L’argomento critico, in ogni
caso, non è che la riforma «non funziona» (le statistiche dicono il contrario e al Jobs Act starebbe guardando anche la Francia, l’ex «paese
delle 35 ore»). La ragione principale
per «abbattere» la riforma rimane il
vulnus ideologico all’articolo 18 sui
licenziamenti e - più in generale - la
tendenza di lungo periodo alla flessibizzazione del mercato del lavoro in
entrata e in uscita, fin dai tempi della
legge Biagi. S’innesta qui anche la
polemica di Capodanno sui voucher:
un altro tema su cui la Nota trimestrale è puntuale.

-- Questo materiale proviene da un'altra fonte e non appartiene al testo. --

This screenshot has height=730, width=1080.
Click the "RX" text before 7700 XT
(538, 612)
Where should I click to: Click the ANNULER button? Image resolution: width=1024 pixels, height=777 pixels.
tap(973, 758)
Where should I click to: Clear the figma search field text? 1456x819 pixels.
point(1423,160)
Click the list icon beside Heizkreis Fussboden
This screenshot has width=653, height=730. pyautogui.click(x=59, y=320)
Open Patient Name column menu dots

Nei primi nove
mesi del 2016 i buoni-lavoro venduti
in Italia sono stati 109,5 milioni: aumento del 34,6% rispetto all’analogo
periodo dell’anno precedente. Ma «i
buoni riscossi per attività svolte nel
2015 (quasi 88 milioni) corrispondono
a circa 47mila lavoratori annui full
time e rappresentano solo lo 0,23%
della forza lavoro». E metà di prestatori di lavoro accessorio hanno
riscosso voucher per 2017,5 euro al
massimo.
«È un fenomeno marginale», ha
tagliato corto Pietro Ichino. «Se ci
sono stati degli abusi naturalmente
vanno puniti, ma non sembra un’anomalia che in un paese come l’Italia ci
possano essere mezzo milione o anche
un milione di persone con lavoro ac-
cessorio od occasionale. In Germania
i mini-jobs sono 7 milioni». I voucher
- non solo Ichino - rappresentano
un crinale certamente delicato fra
«flessibilizzazione» e «precarizzazione» del lavoro. Abolirli del tutto,
significherebbe però disincentivare
(rituffare nel sommerso) domanda e
offerta di lavori come quelli agricoli
stagionali o le ripetizioni saltuarie
date da insegnanti o studenti.
Ben diversa esigenza è naturalmente quella di impedire e
punire gli abusi: ad esempio in un
cantiere edile fuori norma. Una
manutenzione ai voucher - a livello
normativo ma soprattutto nell’azione ispettiva - ci può stare. lo ha
riconosciuto anche il presidente
dell’Agenzia nazionale per la politiche attive del lavoro, Maurizio Del
Conte. Quello che non è accettabile è
ceare e alimentare strumentalmente
una querelle-voucher per scagliare
il Jobs Act nell’arena referendaria
ancora arroventata dalla politica.
L’Italia non ha bisogno di referendum
sbagliati: soprattutto per colpire riforme giuste.